> [GIVEN PASSAGE]:
-- Start --

- Reign: Ferghana: (819 – 864/865) Samarkand: (851/852 – 864/865)
- Predecessor: Samarkand: Nuh Shash: Yahya
- Successor: Ferghana: Nasr I Samarkand: Nasr I Shash: Ya'qub
- Issue: Nasr I Isma'il ibn Ahmad
- House: Samanid
- Father: Asad ibn Saman

= Ahmad ibn Asad =

Ahmad ibn Asad (d. 864/865) was a Samanid Amir of Ferghana (819-864/5) and Samarkand (851/2-864/5). He was a son of Asad.

-- End --

> [PROVIDED DATA]:
-- Start --

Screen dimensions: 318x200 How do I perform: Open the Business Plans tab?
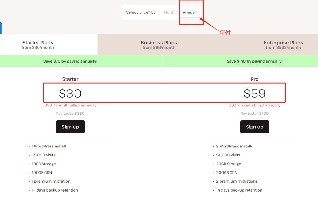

-- End --

> [WHAT YOU SHOULD DO]:
Reproduce the Ahmad ibn Asad passage starting with "- Predecessor: Samarkand: Nuh" and going on through "son of Asad.", renaming "Ferghana" to "Fergana" everywhere it occurs.

> [FINAL RESULT]:
- Predecessor: Samarkand: Nuh Shash: Yahya
- Successor: Fergana: Nasr I Samarkand: Nasr I Shash: Ya'qub
- Issue: Nasr I Isma'il ibn Ahmad
- House: Samanid
- Father: Asad ibn Saman

= Ahmad ibn Asad =

Ahmad ibn Asad (d. 864/865) was a Samanid Amir of Fergana (819-864/5) and Samarkand (851/2-864/5). He was a son of Asad.